Inflation is on everyone’s minds these days − for good reason. Across the economy, the cost of just about everything has gone up at rates not seen for more than 40 years. This means that insurance companies, too, must pay more to adjust a loss.

In addition to increased costs, shortages of labor, materials and parts has meant that it takes far longer to fix damages and get people back into their homes and cars. Many insurance policies pay for the insured to rent a car or home until repairs are completed, this time element increases the total cost of the loss significantly. Industry data suggests that claims costs are up as much as 50% to 100% over pre-pandemic levels. Because of state regulations, increasing insurance rates can be a slow process, but there is no question that over the next few years insurers may increase their rates to reflect the rising costs of insurance claims.

In the context of this inflationary environment, having the right insurance has never been more important. Look for auto insurance policies offering higher limits for temporary rental car coverage, and policies which allow the client to select both the repair shop and original equipment instead of aftermarket parts. For homeowners’ policies, look for carriers providing guaranteed replacement cost coverage (which means they will rebuild the home to the same standards, regardless of the limit of coverage on the policy) and high or uncapped coverage for loss of use (the coverage that will pay to rent a home if you’re displaced).

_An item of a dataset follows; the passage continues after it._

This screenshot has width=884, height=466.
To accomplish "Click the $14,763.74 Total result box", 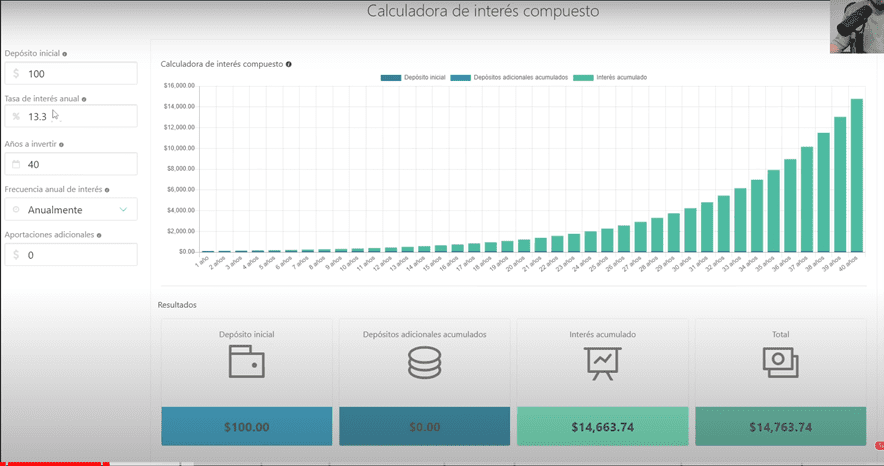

Another trend which cannot be understated is the impact of climate change on the insurance industry. Extreme weather events generating billions of dollars in damaged property and often loss of life seem to be weekly occurrences. The impact of climate change is no longer hypothetical, and the private insurance industry is reeling from its impact. In particularly hard-hit states such as California and Florida, the private insurance industry is only offering homeowners policies which exclude the primary regional cause of loss such as fire and wind. These policies usually need to be complimented by a separate wind or fire policy underwritten by a state-sponsored insurance pool. While Maine seems more protected from extreme weather events, that trend could change. Regardless, insurers are motivated to spread out the burden of higher rates across a national customer base. In this context, consumers should work with an independent agent to identify regional insurers who do not have as much exposure to catastrophic loss prone regions or who identify Maine and Northern New England as a market for focused growth or hedge against more loss prone areas.

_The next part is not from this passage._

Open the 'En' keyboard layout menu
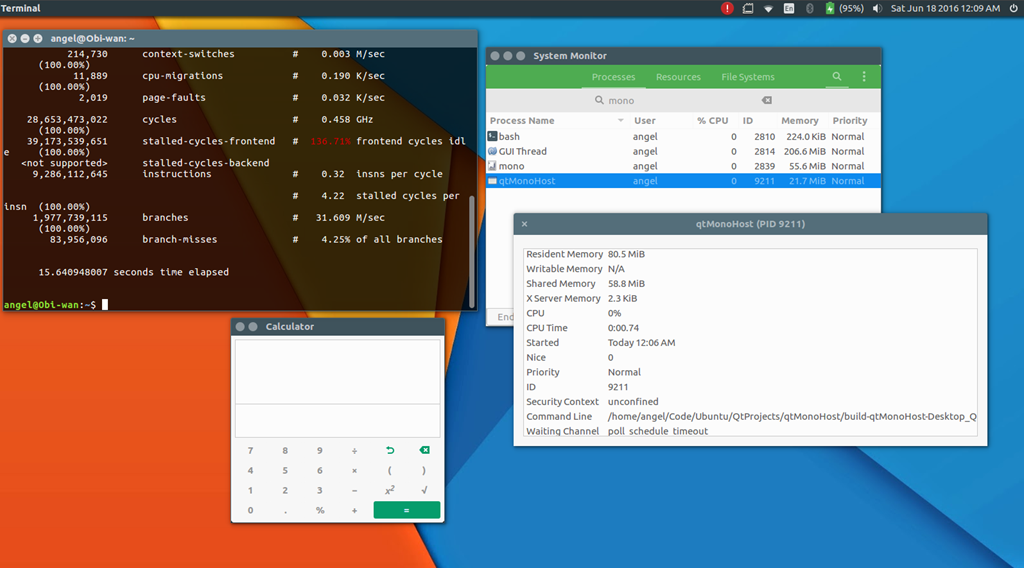Screen dimensions: 1024x568 click(789, 8)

Cyber security and cyber insurance rounds out this list of top trends. The COVID-19 pandemic forced organizations to shift their workforce to remote work and surveys suggest that a high percentage of workers continue to work remotely. Remote working, accelerated digitization, and an increase in reliance on cloud-based services has created new opportunities for ransomware attackers. The frequency and sophistication of these cyber-attacks are on the rise. Hackers are also becoming more sophisticated by using social engineering attacks, whereby an individual is targeted and enticed to click a link to download malware providing access to a computer or network.

An important tool for preventing hackers from gaining access to computer system is multi-factor authentication (MFA). Though MFA is regarded as the gold standard of authentication, malicious attackers are finding ways to get around it – specifically, authentication carried out via SMS or phone calls. App-based authenticators and security keys are seen as the best option today, but we can be sure that hackers will be looking for ways to exploit vulnerabilities in these systems, too.

Cyber liabilities are here to stay. Every business and household is at risk and having a plan for cyber security complimented by cyber liability insurance is a must for 2022 and beyond.

Insurance continues to be a critically important aspect of the economy as it provides individuals and businesses with a tool to offset risk. Working with an independent insurance advisor who understands the evolving nature of risk along with the associated loss control strategies and insurance solutions is a critical element of financial security and well-being.